On the dark drive to the prison in the Via Filangeri the Carabineers
grumbled and swore at the hard fate which kept them out of Rome at a
time of public rejoicing. There was to be a dinner on Monday night at
the barracks on the Prati, and on Tuesday morning the King was to
present medals.
Rossi shut his eyes and said nothing. But half-an-hour later, when he
had been put in the "paying" cell, and the marshal of Carabineers was
leaving him, he could not forbear to speak.
"Officer," he said, fumbling his copy of the warrant, "would you mind
telling me where you received this paper?"
"At the Procura, of course," said the soldier.
"Some one had denounced me there--can you tell me who it was?"

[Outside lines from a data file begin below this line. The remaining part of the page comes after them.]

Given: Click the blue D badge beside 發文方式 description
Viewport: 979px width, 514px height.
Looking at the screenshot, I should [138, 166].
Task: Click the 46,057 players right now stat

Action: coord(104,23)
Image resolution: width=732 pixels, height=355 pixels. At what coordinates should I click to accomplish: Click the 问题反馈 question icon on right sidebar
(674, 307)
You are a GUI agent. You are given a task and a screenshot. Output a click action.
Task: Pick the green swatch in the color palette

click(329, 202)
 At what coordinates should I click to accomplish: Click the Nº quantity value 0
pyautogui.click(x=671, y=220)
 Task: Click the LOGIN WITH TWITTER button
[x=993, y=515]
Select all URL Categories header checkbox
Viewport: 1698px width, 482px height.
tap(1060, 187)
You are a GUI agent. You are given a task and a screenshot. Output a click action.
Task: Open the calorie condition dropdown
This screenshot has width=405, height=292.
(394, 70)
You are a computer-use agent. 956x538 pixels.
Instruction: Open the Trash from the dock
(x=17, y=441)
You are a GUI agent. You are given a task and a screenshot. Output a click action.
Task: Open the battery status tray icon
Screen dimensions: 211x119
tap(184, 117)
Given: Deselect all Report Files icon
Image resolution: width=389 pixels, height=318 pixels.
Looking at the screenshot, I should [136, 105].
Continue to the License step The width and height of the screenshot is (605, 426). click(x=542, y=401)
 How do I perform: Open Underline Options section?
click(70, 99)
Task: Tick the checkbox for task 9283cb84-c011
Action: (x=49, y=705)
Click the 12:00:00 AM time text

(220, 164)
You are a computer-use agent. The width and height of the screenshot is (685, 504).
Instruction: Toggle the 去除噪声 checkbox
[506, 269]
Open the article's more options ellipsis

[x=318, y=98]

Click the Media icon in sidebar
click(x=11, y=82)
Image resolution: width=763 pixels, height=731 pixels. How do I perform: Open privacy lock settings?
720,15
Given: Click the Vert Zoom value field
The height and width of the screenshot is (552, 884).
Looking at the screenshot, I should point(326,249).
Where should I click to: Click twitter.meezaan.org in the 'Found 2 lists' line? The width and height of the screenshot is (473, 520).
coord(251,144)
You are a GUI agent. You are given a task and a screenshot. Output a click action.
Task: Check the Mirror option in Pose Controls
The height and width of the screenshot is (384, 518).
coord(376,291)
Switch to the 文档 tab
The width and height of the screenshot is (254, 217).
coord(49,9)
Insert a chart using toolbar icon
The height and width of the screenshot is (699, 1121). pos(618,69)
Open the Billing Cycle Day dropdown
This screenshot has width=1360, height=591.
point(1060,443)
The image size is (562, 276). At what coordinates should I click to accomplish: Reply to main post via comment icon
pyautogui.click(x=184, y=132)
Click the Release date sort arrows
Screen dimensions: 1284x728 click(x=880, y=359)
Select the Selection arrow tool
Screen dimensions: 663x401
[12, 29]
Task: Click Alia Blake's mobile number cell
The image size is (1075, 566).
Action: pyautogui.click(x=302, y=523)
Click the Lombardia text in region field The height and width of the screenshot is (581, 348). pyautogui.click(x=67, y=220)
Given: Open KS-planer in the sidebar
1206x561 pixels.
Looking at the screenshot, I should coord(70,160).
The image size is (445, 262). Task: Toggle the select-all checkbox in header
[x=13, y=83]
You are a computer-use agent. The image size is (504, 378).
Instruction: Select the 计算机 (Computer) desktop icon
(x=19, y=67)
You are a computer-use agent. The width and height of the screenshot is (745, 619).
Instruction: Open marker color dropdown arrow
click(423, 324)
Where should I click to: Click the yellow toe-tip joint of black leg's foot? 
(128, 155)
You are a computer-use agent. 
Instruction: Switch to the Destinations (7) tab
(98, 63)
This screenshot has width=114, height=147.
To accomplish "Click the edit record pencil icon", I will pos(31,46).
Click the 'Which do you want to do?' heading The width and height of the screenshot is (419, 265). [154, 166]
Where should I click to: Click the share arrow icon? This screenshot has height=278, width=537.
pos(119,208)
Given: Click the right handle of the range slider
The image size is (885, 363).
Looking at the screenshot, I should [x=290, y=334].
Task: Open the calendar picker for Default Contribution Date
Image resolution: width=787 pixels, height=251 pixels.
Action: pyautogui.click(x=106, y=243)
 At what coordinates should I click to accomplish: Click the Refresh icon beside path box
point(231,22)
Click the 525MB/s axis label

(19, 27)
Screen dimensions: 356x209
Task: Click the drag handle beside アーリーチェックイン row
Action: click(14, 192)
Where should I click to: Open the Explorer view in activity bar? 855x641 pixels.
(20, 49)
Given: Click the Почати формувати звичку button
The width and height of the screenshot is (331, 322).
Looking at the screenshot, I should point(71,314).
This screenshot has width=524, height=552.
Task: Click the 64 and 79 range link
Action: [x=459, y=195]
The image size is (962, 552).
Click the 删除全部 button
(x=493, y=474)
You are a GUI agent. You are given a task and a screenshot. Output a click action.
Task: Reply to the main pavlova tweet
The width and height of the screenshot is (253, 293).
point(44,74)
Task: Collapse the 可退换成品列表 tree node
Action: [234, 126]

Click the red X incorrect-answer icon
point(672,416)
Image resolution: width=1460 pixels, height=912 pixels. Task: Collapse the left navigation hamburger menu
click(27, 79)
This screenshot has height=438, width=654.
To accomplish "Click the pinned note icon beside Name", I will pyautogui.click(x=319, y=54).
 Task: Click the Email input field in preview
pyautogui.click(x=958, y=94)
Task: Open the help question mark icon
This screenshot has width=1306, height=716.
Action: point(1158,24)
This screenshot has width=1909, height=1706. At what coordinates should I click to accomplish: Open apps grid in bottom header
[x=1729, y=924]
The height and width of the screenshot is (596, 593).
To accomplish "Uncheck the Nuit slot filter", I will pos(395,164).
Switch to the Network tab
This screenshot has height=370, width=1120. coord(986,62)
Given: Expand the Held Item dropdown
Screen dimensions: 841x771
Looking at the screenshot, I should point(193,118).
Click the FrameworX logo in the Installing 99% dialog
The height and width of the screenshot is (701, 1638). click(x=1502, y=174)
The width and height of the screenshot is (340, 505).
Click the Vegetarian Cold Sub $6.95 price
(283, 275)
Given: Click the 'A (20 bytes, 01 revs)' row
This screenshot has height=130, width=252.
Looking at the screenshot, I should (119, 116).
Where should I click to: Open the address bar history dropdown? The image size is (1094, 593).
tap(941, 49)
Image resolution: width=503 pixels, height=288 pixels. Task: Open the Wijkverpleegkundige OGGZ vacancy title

"That's no business of mine, Honourable. Still, as you wish to know...."
"Well?"
"A lady was there when the warrant was made out, and if I had to guess
who she was...."
Rossi saw the name coming in the man's face, and he flung out at him in
a roar of wrath.
During the long hours of the night he tried to account for his arrest to
the exclusion of Roma. He thought of every woman whom he had known
intimately in England and America, and finally of Elena and old
Francesca. It was useless. There was only one woman in the world who
knew the secrets of his early life. He had revealed some of them
himself, and the rest she knew of her own knowledge.
No matter! There was no traitor so treacherous as circumstance. He would
not believe the lie that fate was thrusting down his throat. Roma was
faithful, she would die rather than betray him, and he was a
contemptible hound to allow himself to think of her in that connection.
He recalled her letters, her sacrifices, her brave and cheerful
renunciation, and the hard lump that had settled at his heart rose up to
his throat.
Morning broke at last. As the grey dawn entered the cell the Easter
bells were ringing. Rossi remembered in what other conditions he had
expected to hear them, and again his heart grew bitter. A good-natured
warder came with his breakfast of bread and water, and a smuggled copy
of a morning journal called the Perseveranza. It contained an account
of his arrest, and a leading article on his career as a thing closed
and ruined. The public would learn with astonishment that a man who had
attained to great prominence in Parliament and lived several years in
the fierce light of the world's eye, had all the time masqueraded in a
false character, being really a criminal convicted long ago for
conspiring against the person of the late King.